This invention relates to a temperature responsive switch for electrically heated devices, particularly baking ovens. The temperature responsive switch may be of the type which has an electrically heated bimetal, a setting arm and a stationary contact arranged therebetween. These three components which are inserted stackwise on a securing post, such as a hollow rivet, are spaced from one another by electrically insulating discs and project from the post in the same direction, approximately parallel to one another. There is further provided a contact spring which is biased in the direction of the stationary contact and whose fixed end is secured to the movable terminus of the setting arm. The setting arm may be displaced from its mid position by pressure exerted thereon by the bimetal and by a temperature preselector.

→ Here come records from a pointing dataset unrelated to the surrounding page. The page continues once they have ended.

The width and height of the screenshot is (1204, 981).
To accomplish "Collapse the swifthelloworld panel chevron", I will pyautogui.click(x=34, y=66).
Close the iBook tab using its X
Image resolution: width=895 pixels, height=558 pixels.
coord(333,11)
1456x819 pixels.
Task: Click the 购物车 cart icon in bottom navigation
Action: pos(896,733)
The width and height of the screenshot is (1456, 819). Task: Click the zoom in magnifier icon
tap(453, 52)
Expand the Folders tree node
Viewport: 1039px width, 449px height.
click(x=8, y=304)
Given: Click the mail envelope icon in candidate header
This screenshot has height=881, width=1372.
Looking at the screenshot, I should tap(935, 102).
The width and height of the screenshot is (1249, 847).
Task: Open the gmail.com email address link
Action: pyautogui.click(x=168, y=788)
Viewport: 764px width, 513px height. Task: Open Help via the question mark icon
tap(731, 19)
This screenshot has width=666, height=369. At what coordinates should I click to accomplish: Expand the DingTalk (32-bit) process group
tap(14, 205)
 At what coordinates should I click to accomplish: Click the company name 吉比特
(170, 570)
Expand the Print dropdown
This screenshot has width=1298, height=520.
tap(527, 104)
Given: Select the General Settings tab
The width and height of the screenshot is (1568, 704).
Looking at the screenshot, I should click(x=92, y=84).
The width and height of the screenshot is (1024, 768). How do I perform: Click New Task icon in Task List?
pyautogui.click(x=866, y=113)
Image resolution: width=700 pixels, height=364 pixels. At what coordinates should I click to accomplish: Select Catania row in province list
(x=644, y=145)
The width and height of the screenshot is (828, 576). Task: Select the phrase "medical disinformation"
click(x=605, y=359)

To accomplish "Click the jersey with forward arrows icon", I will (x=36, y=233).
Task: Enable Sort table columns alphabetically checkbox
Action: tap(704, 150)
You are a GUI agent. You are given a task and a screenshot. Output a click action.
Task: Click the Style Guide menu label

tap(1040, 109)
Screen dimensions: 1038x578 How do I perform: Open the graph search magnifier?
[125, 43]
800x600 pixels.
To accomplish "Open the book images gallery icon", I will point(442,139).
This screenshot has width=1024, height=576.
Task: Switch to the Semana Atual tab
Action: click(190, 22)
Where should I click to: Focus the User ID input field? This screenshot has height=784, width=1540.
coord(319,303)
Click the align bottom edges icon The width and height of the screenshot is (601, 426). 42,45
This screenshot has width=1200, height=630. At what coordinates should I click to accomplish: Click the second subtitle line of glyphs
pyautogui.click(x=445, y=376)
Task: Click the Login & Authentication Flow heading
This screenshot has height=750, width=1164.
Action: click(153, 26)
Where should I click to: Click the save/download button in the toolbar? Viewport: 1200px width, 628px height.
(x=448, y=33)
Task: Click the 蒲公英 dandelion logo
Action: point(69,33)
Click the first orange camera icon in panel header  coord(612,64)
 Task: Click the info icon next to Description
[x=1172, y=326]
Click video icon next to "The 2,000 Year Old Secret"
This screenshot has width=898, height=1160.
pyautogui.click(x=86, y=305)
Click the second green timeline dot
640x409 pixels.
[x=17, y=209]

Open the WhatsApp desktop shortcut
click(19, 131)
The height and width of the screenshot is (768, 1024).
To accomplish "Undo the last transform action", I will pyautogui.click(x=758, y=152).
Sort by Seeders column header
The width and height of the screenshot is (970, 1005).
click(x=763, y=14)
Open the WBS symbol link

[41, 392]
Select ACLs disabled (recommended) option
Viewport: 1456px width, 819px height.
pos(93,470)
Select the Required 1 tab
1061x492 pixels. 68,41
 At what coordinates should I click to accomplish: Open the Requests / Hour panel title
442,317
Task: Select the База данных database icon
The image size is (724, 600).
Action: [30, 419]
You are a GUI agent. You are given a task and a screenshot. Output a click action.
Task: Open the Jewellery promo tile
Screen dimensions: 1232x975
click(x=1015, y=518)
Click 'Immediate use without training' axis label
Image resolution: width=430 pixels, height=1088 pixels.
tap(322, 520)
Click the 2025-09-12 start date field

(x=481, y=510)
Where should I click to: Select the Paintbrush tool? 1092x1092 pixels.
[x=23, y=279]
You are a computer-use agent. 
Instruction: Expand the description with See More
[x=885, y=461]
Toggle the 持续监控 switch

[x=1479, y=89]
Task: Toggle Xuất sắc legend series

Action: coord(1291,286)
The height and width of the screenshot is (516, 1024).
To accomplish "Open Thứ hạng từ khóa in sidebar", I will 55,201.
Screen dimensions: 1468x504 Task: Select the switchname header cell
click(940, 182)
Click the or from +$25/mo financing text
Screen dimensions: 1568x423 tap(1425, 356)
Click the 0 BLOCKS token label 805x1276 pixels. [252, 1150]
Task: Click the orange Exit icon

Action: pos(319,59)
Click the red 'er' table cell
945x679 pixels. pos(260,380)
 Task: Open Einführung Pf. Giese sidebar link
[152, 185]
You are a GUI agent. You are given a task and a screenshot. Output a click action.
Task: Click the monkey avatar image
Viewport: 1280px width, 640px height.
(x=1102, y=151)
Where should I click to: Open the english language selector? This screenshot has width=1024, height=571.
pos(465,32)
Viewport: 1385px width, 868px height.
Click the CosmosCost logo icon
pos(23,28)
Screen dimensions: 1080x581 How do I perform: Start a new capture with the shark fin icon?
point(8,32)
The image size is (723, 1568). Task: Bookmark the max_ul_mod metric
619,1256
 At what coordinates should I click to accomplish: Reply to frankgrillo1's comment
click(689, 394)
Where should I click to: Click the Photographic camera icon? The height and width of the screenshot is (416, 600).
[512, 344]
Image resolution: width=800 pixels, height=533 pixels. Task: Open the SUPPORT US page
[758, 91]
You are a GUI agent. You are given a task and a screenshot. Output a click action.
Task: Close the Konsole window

The bimetal is connected to the electric circuit of the device served by the temperature responsive switch such that when the circuit is closed, current flows through the bimetal.
A temperature responsive switch of the above-outlined known type, if serving, for example, a water heater, provides for heating the water to a preselected temperature and for maintaining the water at that temperature. Such a temperature responsive switch is an output regulator which is controlled exclusively by the current flowing through the bimetal. The heating of the bimetal occurs according to the principle of resistance heating. As soon as the water heater has reached the desired temperature, the bimetal swings the contact spring out of its contacting position into the OFF position. After a certain cooling period which starts as the heating current is interrupted, the contact spring, by virtue of its bias, swings back into the ON position whereby the heating process resumes up to the moment of the successive switch-off. Thus, in this manner, the water heater is maintained essentially at constant heat-up temperatures, and overheating is prevented by the periodic switch-offs. Further, the calorie loss due to the cooling is resupplied after a certain delay during the renewed ON periods. The temperature preselecting device effects a displacement of the movable end of the setting arm and thus causes a change of the position of the stationary end of the contact spring. By virtue of the displacement of the movable end of the setting arm the switch-off effect of the bimetal on the contact spring is made dependent from a variable, predetermined extent of deformation of the bimetal, that is, the holding temperature of the switch may be preselected.
Output regulators of the above-outlined type have the disadvantage that the heat requirement of, for example, the inner space of a baking oven is not taken into account in the regulating process. The switch-off occurs conventionally only as a function of the current flow. The periods of ON position of the output regulator are constant even during the heat-up phase with the result that the heating temperature does not increase sufficiently rapidly. It is, however, an advantage of this type of output regulator that relatively short switching times can be realized. Thus, such output regulators often work with an ON period of only 1 to 2%.
Further, temperature responsive switches are known wherein the bimetal is controlled solely by the actual temperature of the electric device served by the switch. It is a disadvantage of such temperature responsive switches that the regulating periods are too long because of the distance between the switch and the heated environment. Further, the difference between switch-off temperature and switch-on temperature has been found to be very high. The switching behavior of such temperature responsive switches has a relatively high inertia. It is, however, an advantage of this type of temperature responsive switch that regulation may be effected as a function of the necessary heat requirements.